There are three types of hash inputs: $(2, v)$; $(1, v, C)$; and $(0, v, C)$. Here $v \in \mathbb{F}_{2^n}$, and $C$ is a ciphertext. The initial $0$, $1$, or $2$ is represented as a byte. The vector $v$ is represented as the next $\lceil n / 8 \rceil$ bytes. The ciphertext, if present, is represented as the next $\lceil m t / 8 \rceil + \lceil \ell / 8 \rceil$ bytes. All hash inputs thus begin with bytes $0$, $1$, or $2$, as mentioned earlier.

1 Answers1

3

This is the so-called "Plaintext Confirmation" variant, and indeed it was submitted as "the" algorithm in rounds 1–3 of the competition, but was replaced in round 4 with a simpler version that has a shorter ciphertext, because the security features it provides were not strongly valued by the competition judges.

Classic McEliece "pc" is a now-alternate version of the algorithm engineered to keep the cryptosystem secure in these circumstances:

  1. Some decapsulation queries occur.
  2. Then, a single bit is flipped at a random position in a stored private key (either by nature or by an attacker).
  3. Then, further decapsulation queries occur against the modified private key.

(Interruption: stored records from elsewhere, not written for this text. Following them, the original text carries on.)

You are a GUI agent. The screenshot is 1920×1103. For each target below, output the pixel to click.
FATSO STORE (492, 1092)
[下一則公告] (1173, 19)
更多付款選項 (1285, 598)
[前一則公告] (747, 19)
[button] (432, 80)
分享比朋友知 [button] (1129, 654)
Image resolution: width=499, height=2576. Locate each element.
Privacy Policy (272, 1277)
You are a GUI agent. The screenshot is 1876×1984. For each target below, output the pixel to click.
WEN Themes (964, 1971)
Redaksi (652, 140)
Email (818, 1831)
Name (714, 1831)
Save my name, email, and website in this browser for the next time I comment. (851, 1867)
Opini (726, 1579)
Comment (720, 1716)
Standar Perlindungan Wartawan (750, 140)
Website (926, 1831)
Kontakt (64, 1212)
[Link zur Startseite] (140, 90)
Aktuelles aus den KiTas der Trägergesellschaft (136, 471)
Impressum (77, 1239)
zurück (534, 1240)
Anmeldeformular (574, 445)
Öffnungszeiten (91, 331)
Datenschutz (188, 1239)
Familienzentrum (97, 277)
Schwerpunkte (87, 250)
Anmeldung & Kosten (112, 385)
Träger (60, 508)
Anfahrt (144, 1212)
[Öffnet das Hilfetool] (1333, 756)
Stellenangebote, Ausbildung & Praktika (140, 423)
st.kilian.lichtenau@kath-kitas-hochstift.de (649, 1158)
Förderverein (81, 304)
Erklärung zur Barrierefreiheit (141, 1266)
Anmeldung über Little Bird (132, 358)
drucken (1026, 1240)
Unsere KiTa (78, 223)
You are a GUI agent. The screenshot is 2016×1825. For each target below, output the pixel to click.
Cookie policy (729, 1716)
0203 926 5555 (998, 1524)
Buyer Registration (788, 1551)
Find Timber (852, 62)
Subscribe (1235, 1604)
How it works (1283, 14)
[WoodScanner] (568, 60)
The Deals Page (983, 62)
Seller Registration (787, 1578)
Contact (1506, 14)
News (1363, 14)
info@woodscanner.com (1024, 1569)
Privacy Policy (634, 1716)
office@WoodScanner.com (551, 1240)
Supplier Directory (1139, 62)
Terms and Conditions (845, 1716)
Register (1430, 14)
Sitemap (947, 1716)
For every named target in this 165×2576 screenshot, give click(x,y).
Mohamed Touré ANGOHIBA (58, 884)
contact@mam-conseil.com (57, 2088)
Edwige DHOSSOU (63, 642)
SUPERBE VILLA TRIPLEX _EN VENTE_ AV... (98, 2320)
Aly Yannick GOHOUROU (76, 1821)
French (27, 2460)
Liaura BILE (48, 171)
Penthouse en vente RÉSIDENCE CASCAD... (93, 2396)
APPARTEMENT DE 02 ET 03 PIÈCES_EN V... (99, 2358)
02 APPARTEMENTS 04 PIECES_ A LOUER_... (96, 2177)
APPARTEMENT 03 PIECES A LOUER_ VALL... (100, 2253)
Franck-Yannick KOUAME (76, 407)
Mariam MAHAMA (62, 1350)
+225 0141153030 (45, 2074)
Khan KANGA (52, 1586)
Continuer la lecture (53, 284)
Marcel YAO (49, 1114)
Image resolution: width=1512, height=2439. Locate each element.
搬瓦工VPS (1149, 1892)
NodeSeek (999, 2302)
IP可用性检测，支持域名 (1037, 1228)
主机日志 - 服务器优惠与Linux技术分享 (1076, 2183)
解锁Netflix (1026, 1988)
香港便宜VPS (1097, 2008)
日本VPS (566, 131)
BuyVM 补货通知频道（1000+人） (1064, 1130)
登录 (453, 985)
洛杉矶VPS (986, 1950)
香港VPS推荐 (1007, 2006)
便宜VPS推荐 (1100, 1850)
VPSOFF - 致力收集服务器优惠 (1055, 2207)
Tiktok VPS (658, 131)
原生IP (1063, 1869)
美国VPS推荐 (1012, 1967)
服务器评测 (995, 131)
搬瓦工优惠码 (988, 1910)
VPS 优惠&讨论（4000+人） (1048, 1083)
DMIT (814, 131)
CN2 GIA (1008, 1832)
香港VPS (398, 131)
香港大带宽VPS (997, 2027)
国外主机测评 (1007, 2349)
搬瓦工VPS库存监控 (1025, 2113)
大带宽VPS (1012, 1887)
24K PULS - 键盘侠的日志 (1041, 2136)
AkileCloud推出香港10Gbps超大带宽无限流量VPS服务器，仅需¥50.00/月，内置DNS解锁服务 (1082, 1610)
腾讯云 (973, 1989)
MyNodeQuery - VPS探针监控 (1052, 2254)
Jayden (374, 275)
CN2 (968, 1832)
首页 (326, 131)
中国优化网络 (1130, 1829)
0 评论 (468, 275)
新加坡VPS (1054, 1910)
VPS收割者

To lay out the differences more clearly than in the question:

  • The "round-4" (or "non-pc", or now "regular") version of the algorithm outputs $C := {{({ I \, \vert \, pk })}e}$ as the KEM ciphertext.

  • The "pc" (or "round-3") version of the algorithm outputs $C := { {{({I \, \vert \, pk})}e} \; \Vert \; {H{({2 \; \Vert \; e})}} }$ as the KEM ciphertext.

  • Both algorithms use the same formula, $K := H{({ \text{1} \; \Vert \; e \; \Vert \; C })}$, to derive the shared secret from the ciphertext.

You can clearly see here that the ciphertext has an extra glob, $H{({2 \; \Vert \; e})}$, just appended to it, inflating the ciphertext by 32 bytes — or around 15%–20% — with the $\text{SHAKE256}$ algorithm.

(Notation: $pk$ is the public key, $e$ is a random error vector of fixed weight generated according to the parameters, $I$ is the identity matrix of appropriate size for the given multiplication, $\Vert$ is octet string concatenation, $1$ and $2$ are single octets of their respective values, $\vert$ is matrix augmentation, and $H$ is the hash function chosen in the parameters.)

And, of course, this is not interoperable with the non-pc variant.